(Collected data entries)
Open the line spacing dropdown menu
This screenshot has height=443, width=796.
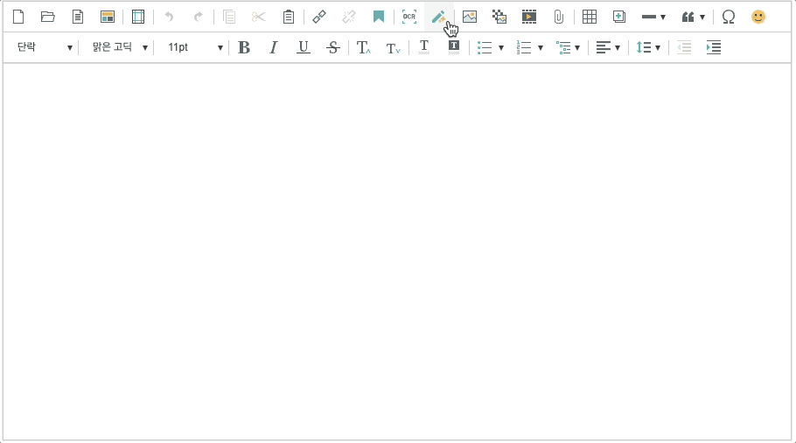[x=648, y=47]
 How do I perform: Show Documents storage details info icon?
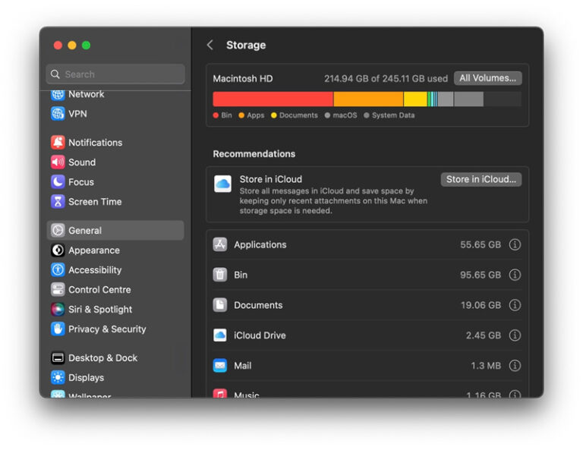[x=515, y=305]
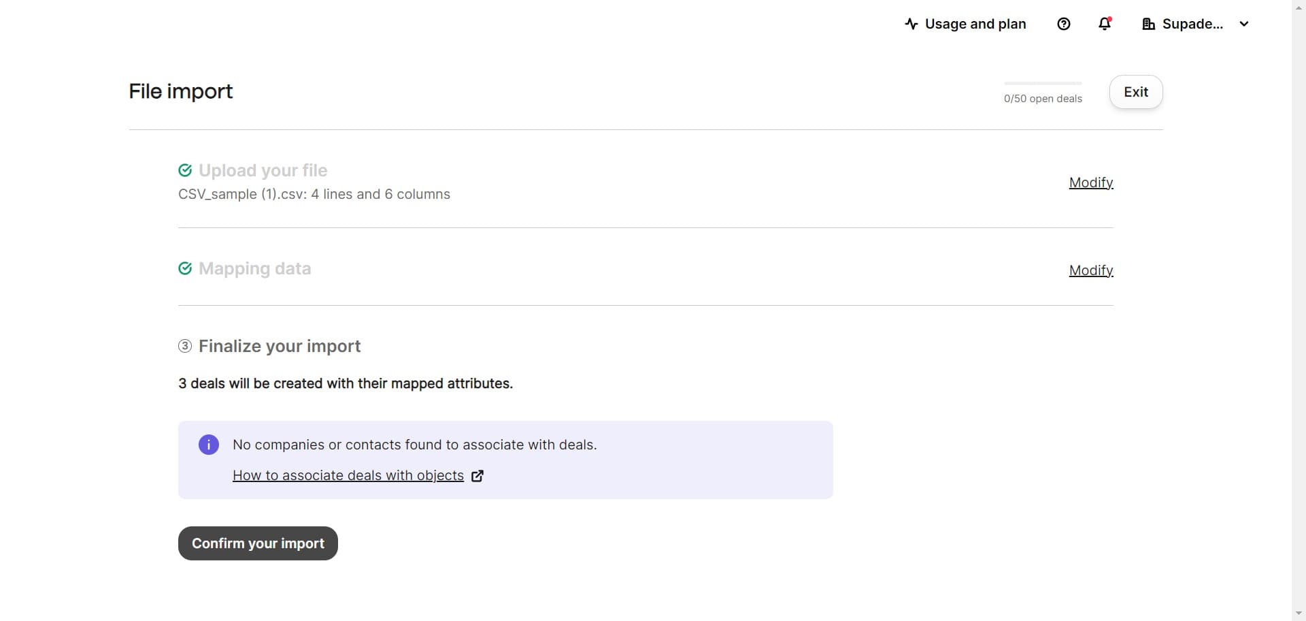Click the green check beside Mapping data

[x=185, y=268]
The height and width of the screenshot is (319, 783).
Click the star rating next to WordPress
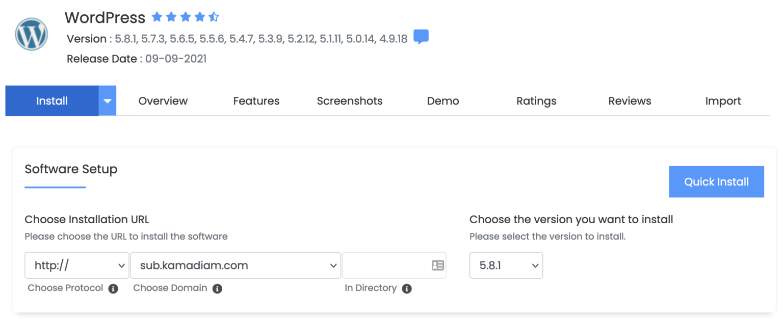pyautogui.click(x=185, y=18)
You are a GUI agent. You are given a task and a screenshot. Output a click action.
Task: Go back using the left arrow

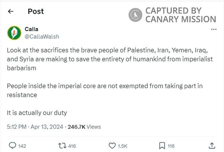(x=11, y=11)
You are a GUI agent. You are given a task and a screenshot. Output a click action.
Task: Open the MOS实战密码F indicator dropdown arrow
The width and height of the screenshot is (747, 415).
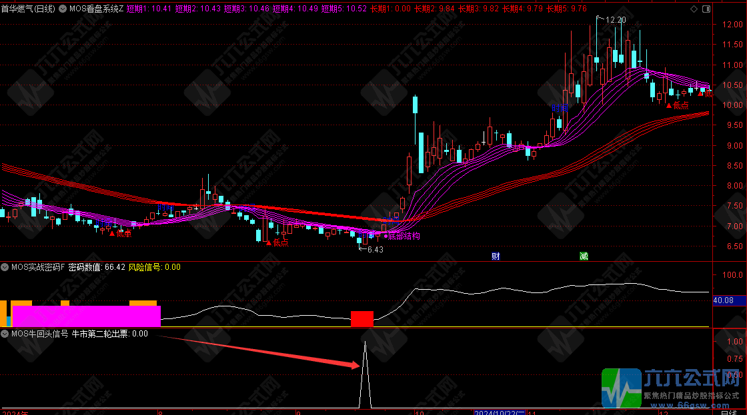coord(5,267)
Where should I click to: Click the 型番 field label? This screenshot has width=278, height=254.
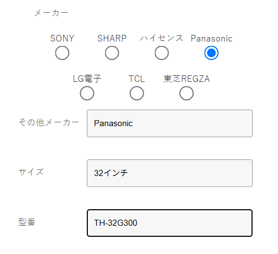(x=27, y=222)
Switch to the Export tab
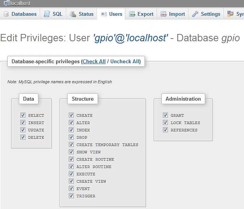This screenshot has width=244, height=209. pos(145,14)
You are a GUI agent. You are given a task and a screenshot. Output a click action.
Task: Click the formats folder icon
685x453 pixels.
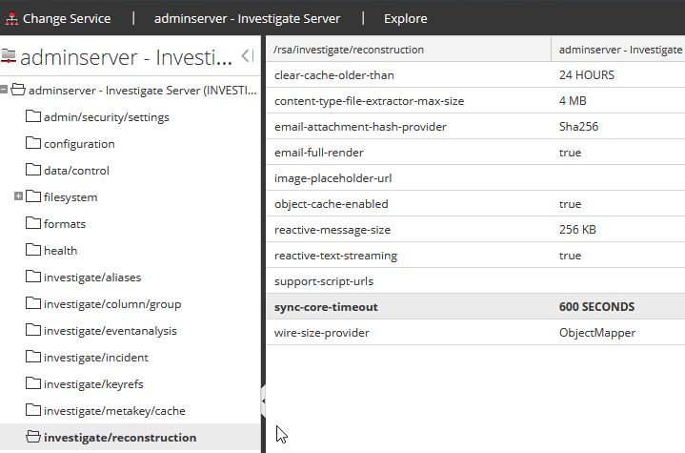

| YOUR GOAL |
From the records, copy out each line that includes the string "dropdown".

| REPLY |
Open the line spacing dropdown menu
Task: Open the MOS实战密码F indicator dropdown arrow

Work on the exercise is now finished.